---------- Supplied records ----------

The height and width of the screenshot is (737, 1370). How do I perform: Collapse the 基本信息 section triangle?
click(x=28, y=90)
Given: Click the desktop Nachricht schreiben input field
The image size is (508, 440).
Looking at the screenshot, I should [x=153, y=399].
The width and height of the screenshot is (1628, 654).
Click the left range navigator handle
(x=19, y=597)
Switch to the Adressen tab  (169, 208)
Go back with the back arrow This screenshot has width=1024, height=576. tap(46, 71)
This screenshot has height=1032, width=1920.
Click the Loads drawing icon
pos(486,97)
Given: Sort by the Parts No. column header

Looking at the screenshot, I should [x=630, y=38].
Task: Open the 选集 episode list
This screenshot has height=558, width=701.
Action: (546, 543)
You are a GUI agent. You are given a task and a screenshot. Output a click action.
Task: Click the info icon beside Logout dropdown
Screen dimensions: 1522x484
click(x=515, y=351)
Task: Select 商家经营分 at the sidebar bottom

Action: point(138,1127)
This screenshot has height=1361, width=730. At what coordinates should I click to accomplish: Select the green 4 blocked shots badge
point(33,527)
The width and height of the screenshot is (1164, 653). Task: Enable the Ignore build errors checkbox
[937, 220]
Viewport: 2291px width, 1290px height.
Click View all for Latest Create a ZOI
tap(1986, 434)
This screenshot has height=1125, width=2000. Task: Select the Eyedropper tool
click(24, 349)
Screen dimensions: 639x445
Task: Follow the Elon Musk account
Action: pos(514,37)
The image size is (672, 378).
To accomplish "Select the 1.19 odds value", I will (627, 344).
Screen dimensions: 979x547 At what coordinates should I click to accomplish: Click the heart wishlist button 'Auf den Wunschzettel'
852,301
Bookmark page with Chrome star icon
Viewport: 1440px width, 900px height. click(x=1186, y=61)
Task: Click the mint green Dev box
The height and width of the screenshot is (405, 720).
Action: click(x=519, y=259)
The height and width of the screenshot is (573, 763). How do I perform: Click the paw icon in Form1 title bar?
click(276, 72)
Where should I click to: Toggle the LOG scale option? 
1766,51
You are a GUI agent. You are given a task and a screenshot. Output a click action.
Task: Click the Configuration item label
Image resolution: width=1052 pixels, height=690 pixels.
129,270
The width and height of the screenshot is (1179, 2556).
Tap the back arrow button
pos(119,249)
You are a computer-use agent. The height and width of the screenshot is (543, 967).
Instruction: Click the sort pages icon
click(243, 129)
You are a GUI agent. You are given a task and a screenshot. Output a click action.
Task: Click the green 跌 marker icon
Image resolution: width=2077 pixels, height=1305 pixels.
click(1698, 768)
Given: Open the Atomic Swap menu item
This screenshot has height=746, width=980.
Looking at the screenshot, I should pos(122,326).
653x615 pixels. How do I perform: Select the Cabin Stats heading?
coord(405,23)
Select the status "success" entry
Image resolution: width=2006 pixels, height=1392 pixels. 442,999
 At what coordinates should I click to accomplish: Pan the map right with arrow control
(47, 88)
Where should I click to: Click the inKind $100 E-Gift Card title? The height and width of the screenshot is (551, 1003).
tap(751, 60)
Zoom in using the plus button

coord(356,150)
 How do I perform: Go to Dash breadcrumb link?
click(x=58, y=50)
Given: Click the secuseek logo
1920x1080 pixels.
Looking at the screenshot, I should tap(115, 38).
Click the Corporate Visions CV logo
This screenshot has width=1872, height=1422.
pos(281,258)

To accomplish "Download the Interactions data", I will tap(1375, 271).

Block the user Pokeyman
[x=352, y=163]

----------

Print every one of the rows above again, character for character and in the same order.

The height and width of the screenshot is (737, 1370). How do I perform: Collapse the 基本信息 section triangle?
click(x=28, y=90)
Given: Click the desktop Nachricht schreiben input field
The image size is (508, 440).
Looking at the screenshot, I should [x=153, y=399].
The width and height of the screenshot is (1628, 654).
Click the left range navigator handle
(x=19, y=597)
Switch to the Adressen tab  (169, 208)
Go back with the back arrow This screenshot has width=1024, height=576. tap(46, 71)
This screenshot has height=1032, width=1920.
Click the Loads drawing icon
pos(486,97)
Given: Sort by the Parts No. column header

Looking at the screenshot, I should [x=630, y=38].
Task: Open the 选集 episode list
This screenshot has height=558, width=701.
Action: (546, 543)
You are a GUI agent. You are given a task and a screenshot. Output a click action.
Task: Click the info icon beside Logout dropdown
Screen dimensions: 1522x484
click(x=515, y=351)
Task: Select 商家经营分 at the sidebar bottom

Action: point(138,1127)
This screenshot has height=1361, width=730. At what coordinates should I click to accomplish: Select the green 4 blocked shots badge
point(33,527)
The width and height of the screenshot is (1164, 653). Task: Enable the Ignore build errors checkbox
[937, 220]
Viewport: 2291px width, 1290px height.
Click View all for Latest Create a ZOI
tap(1986, 434)
This screenshot has height=1125, width=2000. Task: Select the Eyedropper tool
click(24, 349)
Screen dimensions: 639x445
Task: Follow the Elon Musk account
Action: pos(514,37)
The image size is (672, 378).
To accomplish "Select the 1.19 odds value", I will (627, 344).
Screen dimensions: 979x547 At what coordinates should I click to accomplish: Click the heart wishlist button 'Auf den Wunschzettel'
852,301
Bookmark page with Chrome star icon
Viewport: 1440px width, 900px height. click(x=1186, y=61)
Task: Click the mint green Dev box
The height and width of the screenshot is (405, 720).
Action: click(x=519, y=259)
The height and width of the screenshot is (573, 763). How do I perform: Click the paw icon in Form1 title bar?
click(276, 72)
Where should I click to: Toggle the LOG scale option? 
1766,51
You are a GUI agent. You are given a task and a screenshot. Output a click action.
Task: Click the Configuration item label
Image resolution: width=1052 pixels, height=690 pixels.
129,270
The width and height of the screenshot is (1179, 2556).
Tap the back arrow button
pos(119,249)
You are a computer-use agent. The height and width of the screenshot is (543, 967).
Instruction: Click the sort pages icon
click(243, 129)
You are a GUI agent. You are given a task and a screenshot. Output a click action.
Task: Click the green 跌 marker icon
Image resolution: width=2077 pixels, height=1305 pixels.
click(1698, 768)
Given: Open the Atomic Swap menu item
This screenshot has height=746, width=980.
Looking at the screenshot, I should pos(122,326).
653x615 pixels. How do I perform: Select the Cabin Stats heading?
coord(405,23)
Select the status "success" entry
Image resolution: width=2006 pixels, height=1392 pixels. 442,999
 At what coordinates should I click to accomplish: Pan the map right with arrow control
(47, 88)
Where should I click to: Click the inKind $100 E-Gift Card title? The height and width of the screenshot is (551, 1003).
tap(751, 60)
Zoom in using the plus button

coord(356,150)
 How do I perform: Go to Dash breadcrumb link?
click(x=58, y=50)
Given: Click the secuseek logo
1920x1080 pixels.
Looking at the screenshot, I should tap(115, 38).
Click the Corporate Visions CV logo
This screenshot has width=1872, height=1422.
pos(281,258)

To accomplish "Download the Interactions data", I will tap(1375, 271).

Block the user Pokeyman
[x=352, y=163]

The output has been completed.